The method applied in this pilot study was that a tooth prepared just like the 40 teeth specimens used in this research and placed in stone mold then connected to a thermocouple wire at the thinnest surface in the root (the mesial root surface). The thermocouple wire connected to a highly accurate thermometer (AMPROBE TMD®-56, Everett, WA, USA) with basic accuracy of 0.1% and gives temperature record in every one second.

The thermometer connected to a computer via USB cable to record temperature changes. the procedure started by inserting laser fiber (size 200μm) inside root canal reaching up to one millimeter under the apex then applying laser beam with a helicoid motion in downward and upward directions for 5 seconds exposure followed by 10 seconds resting interval for four times.

The powers tested were 1, 1.3, and 1.5 watt. The maximum temperature elevation gained with those powers were 4.6, 6.7, and 7.6 degrees respectively. As well known the maximum temperature elevation tolerable by the periodontal tissues should be lower than 7 degrees so that 1.5 watt was excluded and 1.3 watt was the power used in this research as it still within normal temperature limit [21-23].
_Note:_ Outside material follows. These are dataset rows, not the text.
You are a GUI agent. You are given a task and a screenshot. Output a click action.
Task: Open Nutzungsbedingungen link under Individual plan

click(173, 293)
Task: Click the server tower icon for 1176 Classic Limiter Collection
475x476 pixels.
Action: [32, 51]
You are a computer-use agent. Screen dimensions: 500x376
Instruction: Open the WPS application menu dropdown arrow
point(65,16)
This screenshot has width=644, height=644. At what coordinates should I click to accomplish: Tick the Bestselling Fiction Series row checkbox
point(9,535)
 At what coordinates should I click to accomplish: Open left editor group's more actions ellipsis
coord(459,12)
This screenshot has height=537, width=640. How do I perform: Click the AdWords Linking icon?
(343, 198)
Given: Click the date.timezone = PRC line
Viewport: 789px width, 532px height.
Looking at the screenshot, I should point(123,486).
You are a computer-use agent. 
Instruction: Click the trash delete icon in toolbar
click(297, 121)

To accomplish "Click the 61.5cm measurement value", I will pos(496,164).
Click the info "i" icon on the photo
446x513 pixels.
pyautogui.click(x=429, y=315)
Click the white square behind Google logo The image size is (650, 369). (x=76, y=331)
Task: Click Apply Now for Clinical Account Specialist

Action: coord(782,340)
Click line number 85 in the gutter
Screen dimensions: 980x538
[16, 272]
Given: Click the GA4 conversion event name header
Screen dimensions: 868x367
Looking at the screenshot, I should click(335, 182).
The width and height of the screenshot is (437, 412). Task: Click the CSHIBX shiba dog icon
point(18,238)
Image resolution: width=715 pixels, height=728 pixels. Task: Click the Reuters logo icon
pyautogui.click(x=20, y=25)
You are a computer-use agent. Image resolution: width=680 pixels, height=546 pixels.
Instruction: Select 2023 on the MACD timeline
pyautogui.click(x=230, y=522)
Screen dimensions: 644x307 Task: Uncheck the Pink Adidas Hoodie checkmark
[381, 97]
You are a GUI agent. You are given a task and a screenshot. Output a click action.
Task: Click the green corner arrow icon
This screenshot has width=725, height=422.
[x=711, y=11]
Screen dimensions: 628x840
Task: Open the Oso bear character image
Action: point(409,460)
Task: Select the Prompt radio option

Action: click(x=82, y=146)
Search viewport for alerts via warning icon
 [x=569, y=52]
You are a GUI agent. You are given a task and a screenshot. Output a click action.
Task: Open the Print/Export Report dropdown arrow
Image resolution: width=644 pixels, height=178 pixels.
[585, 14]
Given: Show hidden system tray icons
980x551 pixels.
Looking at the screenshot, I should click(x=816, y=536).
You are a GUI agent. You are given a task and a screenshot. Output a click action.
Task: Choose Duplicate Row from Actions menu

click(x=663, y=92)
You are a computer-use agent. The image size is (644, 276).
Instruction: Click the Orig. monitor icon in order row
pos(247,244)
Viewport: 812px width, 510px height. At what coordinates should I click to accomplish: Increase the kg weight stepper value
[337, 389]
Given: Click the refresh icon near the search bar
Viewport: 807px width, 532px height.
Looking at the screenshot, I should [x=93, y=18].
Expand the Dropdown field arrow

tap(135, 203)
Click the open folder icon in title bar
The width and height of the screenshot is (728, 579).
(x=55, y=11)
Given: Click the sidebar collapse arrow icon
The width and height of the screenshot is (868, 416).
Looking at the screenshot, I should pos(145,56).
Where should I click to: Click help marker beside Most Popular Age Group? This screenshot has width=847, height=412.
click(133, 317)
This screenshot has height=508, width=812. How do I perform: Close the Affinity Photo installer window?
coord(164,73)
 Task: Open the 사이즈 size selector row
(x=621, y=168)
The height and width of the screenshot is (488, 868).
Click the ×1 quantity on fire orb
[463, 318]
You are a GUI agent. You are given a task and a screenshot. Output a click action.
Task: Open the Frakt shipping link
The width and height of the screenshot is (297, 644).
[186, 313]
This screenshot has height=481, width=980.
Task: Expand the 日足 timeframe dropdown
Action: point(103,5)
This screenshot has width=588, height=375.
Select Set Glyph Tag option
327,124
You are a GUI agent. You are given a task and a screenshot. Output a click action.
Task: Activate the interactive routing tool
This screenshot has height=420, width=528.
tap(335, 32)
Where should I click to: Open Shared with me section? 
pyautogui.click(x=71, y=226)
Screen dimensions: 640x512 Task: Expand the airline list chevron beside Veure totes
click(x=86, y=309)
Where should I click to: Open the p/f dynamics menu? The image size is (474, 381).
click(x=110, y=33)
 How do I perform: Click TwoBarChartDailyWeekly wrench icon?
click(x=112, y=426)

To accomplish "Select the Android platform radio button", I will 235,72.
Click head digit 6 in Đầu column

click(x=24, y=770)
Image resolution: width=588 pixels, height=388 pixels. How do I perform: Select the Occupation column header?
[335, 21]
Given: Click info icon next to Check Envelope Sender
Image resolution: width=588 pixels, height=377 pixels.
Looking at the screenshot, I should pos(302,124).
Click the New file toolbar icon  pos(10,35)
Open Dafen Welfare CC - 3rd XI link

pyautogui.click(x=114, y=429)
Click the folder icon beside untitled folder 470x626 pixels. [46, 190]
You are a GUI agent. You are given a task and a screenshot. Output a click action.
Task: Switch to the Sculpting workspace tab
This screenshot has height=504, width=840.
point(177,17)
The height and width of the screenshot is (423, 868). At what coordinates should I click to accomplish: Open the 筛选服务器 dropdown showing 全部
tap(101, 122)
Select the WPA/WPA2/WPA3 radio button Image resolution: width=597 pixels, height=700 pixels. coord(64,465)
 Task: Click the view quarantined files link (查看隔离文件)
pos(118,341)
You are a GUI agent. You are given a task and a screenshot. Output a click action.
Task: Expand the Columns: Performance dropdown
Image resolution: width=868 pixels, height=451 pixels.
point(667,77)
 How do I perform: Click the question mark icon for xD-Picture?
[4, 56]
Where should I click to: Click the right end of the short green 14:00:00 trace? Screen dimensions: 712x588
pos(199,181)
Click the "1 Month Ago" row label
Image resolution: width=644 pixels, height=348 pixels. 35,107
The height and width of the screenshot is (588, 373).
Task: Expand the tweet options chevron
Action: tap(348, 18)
Experimental specimens’ disinfection

After two weeks of anaerobic incubation the teeth specimens brought out from the incubater and soaked in CHX solution for two minutes then washed with sterile water then randomly divided into four groups each one contains 10 teeth specimens. The groups are: group A (control group) the specimens received no treatment, group B (laser group) its specimens received only laser radiation, group C (NaoCl group) its specimens treated with 5.25% sodium haypochlorite, and group D (combination group) its teeth received both laser and NaoCl together.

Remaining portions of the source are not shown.